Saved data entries
-=-=-
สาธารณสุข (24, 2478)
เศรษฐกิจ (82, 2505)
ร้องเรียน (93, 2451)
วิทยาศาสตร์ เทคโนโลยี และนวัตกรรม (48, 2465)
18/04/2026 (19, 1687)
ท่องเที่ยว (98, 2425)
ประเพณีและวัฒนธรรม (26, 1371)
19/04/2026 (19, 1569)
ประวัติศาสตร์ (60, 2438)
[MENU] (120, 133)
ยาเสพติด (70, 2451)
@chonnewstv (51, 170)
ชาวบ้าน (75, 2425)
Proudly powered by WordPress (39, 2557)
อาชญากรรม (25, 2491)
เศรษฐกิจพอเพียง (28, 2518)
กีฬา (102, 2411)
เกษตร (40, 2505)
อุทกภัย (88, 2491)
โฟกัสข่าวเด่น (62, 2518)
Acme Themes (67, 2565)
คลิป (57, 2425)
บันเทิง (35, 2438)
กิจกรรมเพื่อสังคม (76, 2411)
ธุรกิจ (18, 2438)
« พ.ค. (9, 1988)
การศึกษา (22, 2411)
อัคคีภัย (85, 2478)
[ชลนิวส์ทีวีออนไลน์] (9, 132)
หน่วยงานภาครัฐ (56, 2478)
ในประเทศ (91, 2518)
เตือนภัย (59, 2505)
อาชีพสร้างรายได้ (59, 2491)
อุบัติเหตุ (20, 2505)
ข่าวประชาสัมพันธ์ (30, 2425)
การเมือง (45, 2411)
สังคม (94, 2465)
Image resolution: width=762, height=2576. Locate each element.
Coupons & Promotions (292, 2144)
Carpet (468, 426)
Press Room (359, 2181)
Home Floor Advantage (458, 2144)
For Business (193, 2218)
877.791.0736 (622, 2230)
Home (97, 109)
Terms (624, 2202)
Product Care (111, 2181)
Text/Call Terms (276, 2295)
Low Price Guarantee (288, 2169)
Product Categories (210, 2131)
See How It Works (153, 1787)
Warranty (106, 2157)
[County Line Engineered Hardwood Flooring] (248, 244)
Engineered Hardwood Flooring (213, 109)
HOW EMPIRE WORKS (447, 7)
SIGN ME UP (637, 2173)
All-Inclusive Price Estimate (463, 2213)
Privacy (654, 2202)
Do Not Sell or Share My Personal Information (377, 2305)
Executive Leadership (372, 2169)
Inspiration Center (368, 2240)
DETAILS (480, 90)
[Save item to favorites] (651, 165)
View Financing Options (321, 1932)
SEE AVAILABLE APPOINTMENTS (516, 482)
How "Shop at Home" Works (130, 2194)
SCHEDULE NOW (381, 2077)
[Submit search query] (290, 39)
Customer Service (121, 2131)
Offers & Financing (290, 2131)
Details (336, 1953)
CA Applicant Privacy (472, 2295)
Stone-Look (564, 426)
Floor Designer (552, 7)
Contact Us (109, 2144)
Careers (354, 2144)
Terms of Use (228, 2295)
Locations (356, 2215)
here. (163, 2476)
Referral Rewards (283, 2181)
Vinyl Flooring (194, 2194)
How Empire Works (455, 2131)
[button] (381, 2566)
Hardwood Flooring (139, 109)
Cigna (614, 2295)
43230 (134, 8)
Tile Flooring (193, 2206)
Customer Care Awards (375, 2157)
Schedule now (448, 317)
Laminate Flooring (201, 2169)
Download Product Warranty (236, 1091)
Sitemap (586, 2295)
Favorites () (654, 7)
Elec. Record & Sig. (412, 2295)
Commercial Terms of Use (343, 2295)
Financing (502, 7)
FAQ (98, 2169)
-=-=-
» Task objective
Line by line, check the data above for the word "Terms" and state how many lines contain it. Give only the number.

» Solution for this exercise
4